Dasar Hukum yang menyatakan bahwa Organisasai Internasional adalah subyek Hukum
Internasional adalah pasal 104 Piagam PBB Isi pasal 104 : The Organization shall enjoy in the
territory of each of its Members such legal capacity as may be necessary for the exercise of its
functions and the fulfilment of its purposes. Terjemahan : Organisasi akan menikmati di
wilayah masing-masing Anggota kapasitas hukum seperti yang diperlukan untuk menjalankan
fungsi dan pemenuhan tujuannya.
5. Palang Merah Internasional
Sebenarnya Palang Merah Internasional, hanyalah merupakan salah satu jenis organisasi
internasional. Namun karena faktor sejarah, keberadaan Palang Merah Internasional di dalam
hubungan dan hukum internasional menjadi sangat unik dan di samping itu juga menjadi sangat
strategis. Pada awal mulanya, Palang Merah Internasional merupakan organisasi dalam ruang
lingkup nasional, yaitu Swiss, didirikan oleh lima orang berkewarganegaraan Swiss, yang
dipimpin oleh Henry Dunant dan bergerak di bidang kemanusiaan. Kegiatan kemanusiaan yang
dilakukan oleh Palang Merah Internasional mendapatkan simpati dan meluas di banyak negara,
yang kemudian membentuk Palang Merah Nasional di masing-masing wilayahnya. Palang
Merah Nasional dari negar-negara itu kemudian dihimpun menjadi Palang Merah Internasional
(International Committee of the Red Cross/ICRC) dan berkedudukan di Jenewa, Swiss.
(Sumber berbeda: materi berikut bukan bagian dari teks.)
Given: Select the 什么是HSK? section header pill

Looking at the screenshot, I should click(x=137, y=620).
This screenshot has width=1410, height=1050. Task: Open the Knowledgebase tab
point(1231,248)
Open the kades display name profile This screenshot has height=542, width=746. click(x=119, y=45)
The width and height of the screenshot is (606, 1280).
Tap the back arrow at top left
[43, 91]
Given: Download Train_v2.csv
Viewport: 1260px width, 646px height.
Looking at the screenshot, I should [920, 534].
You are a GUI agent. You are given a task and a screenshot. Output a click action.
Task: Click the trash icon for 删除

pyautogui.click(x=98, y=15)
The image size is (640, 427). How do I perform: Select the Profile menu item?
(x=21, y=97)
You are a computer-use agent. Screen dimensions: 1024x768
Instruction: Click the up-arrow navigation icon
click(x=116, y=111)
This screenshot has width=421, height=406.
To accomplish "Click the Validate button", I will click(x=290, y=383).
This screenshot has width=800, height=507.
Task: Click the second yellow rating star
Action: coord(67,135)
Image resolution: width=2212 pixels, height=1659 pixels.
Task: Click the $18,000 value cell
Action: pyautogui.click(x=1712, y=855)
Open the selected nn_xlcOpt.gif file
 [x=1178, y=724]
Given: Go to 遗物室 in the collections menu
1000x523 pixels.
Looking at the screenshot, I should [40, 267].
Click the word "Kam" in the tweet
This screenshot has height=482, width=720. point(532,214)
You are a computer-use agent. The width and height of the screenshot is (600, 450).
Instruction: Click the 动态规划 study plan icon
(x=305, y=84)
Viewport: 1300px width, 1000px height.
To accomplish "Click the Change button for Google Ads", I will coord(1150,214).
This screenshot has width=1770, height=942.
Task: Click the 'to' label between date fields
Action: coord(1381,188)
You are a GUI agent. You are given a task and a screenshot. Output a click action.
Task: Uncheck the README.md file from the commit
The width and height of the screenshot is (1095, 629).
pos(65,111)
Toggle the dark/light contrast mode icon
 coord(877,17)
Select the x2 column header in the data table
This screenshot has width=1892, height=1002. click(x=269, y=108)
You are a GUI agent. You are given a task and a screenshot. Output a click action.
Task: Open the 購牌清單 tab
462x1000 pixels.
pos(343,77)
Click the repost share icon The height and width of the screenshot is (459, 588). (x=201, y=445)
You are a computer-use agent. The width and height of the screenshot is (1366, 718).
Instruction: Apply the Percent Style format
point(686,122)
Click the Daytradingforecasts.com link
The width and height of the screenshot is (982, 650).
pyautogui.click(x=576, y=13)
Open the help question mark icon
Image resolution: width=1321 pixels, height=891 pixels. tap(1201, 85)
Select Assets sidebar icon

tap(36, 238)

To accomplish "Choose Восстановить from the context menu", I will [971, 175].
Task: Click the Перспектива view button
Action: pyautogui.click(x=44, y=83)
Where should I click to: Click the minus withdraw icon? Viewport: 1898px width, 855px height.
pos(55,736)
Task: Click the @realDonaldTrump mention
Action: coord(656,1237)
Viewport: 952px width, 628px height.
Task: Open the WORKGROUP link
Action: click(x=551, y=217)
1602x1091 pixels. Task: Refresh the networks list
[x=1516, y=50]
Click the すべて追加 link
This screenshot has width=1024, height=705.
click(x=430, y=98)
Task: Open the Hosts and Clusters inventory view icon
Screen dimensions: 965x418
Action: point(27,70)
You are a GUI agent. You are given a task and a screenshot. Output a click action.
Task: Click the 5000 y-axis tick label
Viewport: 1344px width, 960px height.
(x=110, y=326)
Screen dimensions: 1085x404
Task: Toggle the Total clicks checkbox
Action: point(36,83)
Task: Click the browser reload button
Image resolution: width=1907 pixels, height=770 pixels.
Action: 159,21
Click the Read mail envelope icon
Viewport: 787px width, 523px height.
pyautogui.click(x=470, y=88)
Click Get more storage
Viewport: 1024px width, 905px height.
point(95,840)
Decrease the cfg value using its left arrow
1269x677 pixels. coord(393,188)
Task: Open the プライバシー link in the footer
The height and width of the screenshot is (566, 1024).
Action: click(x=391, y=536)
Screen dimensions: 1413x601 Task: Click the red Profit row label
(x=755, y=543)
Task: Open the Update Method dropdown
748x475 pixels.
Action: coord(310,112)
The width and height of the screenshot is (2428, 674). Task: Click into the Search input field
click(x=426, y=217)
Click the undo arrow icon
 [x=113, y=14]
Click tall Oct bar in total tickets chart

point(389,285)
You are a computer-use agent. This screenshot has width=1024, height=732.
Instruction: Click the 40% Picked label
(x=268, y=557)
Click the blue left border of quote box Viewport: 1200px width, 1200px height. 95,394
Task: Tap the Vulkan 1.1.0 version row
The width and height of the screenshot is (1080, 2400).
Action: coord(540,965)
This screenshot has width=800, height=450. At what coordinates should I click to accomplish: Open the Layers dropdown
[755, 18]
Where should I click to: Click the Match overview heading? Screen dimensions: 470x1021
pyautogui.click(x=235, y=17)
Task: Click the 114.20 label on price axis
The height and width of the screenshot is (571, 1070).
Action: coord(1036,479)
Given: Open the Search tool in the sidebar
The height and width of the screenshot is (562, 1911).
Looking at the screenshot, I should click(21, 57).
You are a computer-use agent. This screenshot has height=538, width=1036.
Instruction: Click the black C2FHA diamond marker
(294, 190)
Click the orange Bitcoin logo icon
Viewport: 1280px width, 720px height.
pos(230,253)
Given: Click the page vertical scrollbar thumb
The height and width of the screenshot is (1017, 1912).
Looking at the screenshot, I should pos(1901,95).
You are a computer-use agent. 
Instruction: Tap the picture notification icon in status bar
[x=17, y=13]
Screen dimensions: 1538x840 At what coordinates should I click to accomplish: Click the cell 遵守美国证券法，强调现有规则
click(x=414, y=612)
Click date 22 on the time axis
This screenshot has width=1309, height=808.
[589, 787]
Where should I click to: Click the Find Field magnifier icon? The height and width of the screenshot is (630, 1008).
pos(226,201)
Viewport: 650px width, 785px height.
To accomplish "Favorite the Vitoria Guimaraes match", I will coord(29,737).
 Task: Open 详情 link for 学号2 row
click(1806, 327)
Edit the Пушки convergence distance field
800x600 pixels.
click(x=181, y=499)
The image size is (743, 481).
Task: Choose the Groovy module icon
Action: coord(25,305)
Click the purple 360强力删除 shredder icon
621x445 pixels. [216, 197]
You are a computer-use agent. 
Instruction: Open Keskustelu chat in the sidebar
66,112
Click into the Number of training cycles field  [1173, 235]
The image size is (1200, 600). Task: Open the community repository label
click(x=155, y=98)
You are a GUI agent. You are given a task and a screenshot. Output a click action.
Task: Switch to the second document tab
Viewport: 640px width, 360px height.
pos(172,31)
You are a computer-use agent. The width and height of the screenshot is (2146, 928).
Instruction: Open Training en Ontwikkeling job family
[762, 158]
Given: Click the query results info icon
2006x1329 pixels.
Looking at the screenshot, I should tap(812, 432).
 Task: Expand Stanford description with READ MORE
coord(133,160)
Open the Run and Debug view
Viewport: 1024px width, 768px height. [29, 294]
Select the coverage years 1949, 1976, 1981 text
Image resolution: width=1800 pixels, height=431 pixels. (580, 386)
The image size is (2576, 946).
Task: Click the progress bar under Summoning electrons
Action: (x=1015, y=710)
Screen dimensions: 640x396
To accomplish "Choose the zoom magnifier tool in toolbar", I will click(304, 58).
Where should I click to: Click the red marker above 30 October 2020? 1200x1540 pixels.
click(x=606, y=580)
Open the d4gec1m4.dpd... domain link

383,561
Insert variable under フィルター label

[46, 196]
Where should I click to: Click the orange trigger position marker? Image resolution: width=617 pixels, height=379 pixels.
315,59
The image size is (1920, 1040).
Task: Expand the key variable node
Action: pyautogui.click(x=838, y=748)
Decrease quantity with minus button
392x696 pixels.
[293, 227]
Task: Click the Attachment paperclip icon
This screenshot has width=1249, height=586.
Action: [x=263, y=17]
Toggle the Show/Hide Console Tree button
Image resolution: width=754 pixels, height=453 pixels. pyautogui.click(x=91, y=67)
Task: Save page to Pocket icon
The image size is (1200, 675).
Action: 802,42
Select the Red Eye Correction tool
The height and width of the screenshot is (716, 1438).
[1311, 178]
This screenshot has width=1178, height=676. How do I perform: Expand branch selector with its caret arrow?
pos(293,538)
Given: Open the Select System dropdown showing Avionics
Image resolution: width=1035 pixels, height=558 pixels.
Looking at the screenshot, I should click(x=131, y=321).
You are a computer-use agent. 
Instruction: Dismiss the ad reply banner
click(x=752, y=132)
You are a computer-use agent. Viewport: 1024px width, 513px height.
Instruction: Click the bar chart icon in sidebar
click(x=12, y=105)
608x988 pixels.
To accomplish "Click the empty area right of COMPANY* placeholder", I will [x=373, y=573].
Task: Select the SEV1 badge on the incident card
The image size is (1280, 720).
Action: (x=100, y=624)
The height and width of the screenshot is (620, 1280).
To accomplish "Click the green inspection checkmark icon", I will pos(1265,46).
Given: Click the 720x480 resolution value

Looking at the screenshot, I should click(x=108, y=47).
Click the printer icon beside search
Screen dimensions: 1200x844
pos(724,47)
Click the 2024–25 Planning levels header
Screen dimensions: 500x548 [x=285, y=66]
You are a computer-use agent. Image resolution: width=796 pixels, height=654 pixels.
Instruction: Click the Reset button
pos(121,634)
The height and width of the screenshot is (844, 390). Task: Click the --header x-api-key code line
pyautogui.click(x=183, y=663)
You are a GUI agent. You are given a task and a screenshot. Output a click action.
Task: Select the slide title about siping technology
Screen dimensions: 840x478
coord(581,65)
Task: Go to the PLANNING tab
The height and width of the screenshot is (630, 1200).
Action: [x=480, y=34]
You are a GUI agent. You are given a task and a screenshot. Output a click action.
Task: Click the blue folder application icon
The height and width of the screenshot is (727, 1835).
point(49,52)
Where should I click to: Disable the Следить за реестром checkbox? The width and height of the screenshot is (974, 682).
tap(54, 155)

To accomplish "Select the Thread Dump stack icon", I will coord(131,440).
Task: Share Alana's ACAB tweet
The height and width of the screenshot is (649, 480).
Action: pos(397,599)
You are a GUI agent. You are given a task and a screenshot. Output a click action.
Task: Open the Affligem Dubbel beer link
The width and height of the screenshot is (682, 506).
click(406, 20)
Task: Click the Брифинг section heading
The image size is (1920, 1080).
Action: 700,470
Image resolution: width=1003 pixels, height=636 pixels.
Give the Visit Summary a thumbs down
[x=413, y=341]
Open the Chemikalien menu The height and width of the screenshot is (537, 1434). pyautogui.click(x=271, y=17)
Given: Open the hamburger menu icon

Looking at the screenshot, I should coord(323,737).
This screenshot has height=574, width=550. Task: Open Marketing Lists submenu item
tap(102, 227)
6. Individu yang Mempunyai Kriteria Tertentu
Pertumbuhan dan perkembangan kaidah-kaidah hukum internasional yang memberikan hak
dan membebani kewajiban serta tanggungjawab secara langsung kepada individu semakin
bertambah pesat, terutama setelah Perang Dunia II. Lahirnya Deklarasi Universal tentang Hak
Asasi Manusia (Universal Declaration of Human Rights) pada tanggal 10 Desember 1948
diikuti dengan lahirnya beberapa konvensi-konvensi hak asasi manusia di berbagai kawasan,
dan hal ini semakin mengukuhkan eksistensi individu sebagai subyek hukum internasional
yang mandiri.
Dasar hukum yang menyatakan individu sebagai subjek hukum internasional ialah :
1. Perjanjian Versailles 1919 pasdal 297 dan 304
2. Perjanjian Uppersilesia 1922
3. Keputusan Permanent Court of Justice 1928
4. Perjanjian London 1945 (inggris, Perancis, Rusia, dan USA)
5. Konvensi Genocide 1948.

7. Kaum Pemberontak (Belligerensi)


Kaum belligerensi pada awalnya muncul sebagai akibat dari masalah dalam negeri suatu negara
berdaulat. Oleh karena itu, penyelesaian sepenuhnya merupakan urusan negara yang
bersangkutan. Namun apabila pemberontakan tersebut bersenjata dan terus berkembang,
seperti perang saudara dengan akibat-akibat di luar kemanusiaan, bahkan meluas ke negara-
negara lain, maka salah satu sikap yang dapat diambil oleh adalah mengakui eksistensi atau
menerima kaum pemberontak sebagai pribadi yang berdiri sendiri, walaupun sikap ini akan
dipandang sebagai tindakan tidak bersahabat oleh pemerintah negara tempat pemberontakan
terjadi. Dengan pengakuan tersebut, berarti bahwa dari sudut pandang negara yang
mengakuinya, kaum pemberontak menempati status sebagai pribadi atau subyek hukum
internasional
Dasar hukum yang menyatakan Pemberontak / Pihak yang bersengketa sebagai Subjek Hukum
Internasional ialah :
1. Hak Untuk Menentukan nasib sendiri
2. Hak untuk memilih sistem ekonomi, sosial dan budaya sendiri.
3. Hak untuk menguasai sumber daya alam.